The fractures are there, alright, but Trump didn't create them. After years -- nay, decades -- of mouthing conservative platitudes only to capitulate to the Left when elected, the "grassroots" no longer believes anyone from the Republican "establishment," and words like "bipartisanship" are signals for "we'll back down at the first sign of pressure."
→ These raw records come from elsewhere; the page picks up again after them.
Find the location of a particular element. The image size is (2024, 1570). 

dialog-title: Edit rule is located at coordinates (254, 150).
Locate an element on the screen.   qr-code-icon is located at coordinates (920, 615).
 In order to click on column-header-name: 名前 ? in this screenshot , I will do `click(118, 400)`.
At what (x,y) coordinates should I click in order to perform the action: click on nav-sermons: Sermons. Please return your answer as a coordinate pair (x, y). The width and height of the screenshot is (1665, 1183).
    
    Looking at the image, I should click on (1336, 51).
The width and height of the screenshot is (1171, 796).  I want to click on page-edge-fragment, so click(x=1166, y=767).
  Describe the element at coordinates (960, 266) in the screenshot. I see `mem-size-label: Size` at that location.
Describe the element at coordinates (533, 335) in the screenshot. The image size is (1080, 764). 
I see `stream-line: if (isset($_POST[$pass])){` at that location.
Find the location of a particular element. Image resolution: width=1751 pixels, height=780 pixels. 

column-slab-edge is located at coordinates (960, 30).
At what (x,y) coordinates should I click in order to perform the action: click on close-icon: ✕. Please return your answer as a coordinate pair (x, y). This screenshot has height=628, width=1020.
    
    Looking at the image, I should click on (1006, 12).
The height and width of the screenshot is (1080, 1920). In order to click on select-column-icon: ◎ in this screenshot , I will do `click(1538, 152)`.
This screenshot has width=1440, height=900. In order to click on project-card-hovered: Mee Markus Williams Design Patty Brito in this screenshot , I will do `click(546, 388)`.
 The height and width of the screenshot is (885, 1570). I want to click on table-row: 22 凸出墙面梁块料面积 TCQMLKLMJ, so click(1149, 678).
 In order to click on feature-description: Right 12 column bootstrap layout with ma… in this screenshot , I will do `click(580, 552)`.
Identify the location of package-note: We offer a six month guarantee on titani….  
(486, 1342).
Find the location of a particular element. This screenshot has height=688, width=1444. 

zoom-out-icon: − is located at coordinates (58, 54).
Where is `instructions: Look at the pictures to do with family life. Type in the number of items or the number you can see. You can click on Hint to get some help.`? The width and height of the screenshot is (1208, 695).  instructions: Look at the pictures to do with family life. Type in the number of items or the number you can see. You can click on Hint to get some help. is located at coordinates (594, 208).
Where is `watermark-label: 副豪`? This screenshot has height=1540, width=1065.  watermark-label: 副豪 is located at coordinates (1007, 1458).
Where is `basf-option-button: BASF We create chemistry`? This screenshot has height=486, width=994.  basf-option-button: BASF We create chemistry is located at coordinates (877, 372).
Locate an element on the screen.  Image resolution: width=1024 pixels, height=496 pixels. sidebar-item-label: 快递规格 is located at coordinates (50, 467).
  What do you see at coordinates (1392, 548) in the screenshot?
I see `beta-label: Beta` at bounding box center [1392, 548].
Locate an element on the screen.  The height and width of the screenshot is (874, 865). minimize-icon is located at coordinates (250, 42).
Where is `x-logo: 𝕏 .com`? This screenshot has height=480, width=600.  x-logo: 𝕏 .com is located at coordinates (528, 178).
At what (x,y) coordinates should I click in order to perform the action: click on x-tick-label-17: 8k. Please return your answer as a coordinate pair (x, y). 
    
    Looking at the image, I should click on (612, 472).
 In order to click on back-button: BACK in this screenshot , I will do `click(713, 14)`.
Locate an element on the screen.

If you want Trump out and someone else in, find a candidate who is unafraid to oppose the hardcore Left, infuriate Democrats, thumb his (or her) nose at the media, and stand up for ordinary Americans against the weaponized apparatus of the Deep State.
Easy-peasy, right?
No. 5: The GOP needs to unite behind a candidate. Spend some time on social media, and you'll see that Never-Trumpers can't stand the MAGA movement; DeSantis fans relentlessly mock Trump supporters, and Trump supporters accuse Ron DeSantis of being a globalist shill. Vivek Ramaswamy says the right things, but he was once nominated as a World Economic Forum "Young Global Leader," so he must be one of Klaus Schwab's budding little environazis. The Trump base views Nikki Haley as a sellout.
As weak as Joe Biden is, if Republicans are divided, he (or his heir apparent) gets a cakewalk back into the White House. And that is a consequence no one on the Right wants.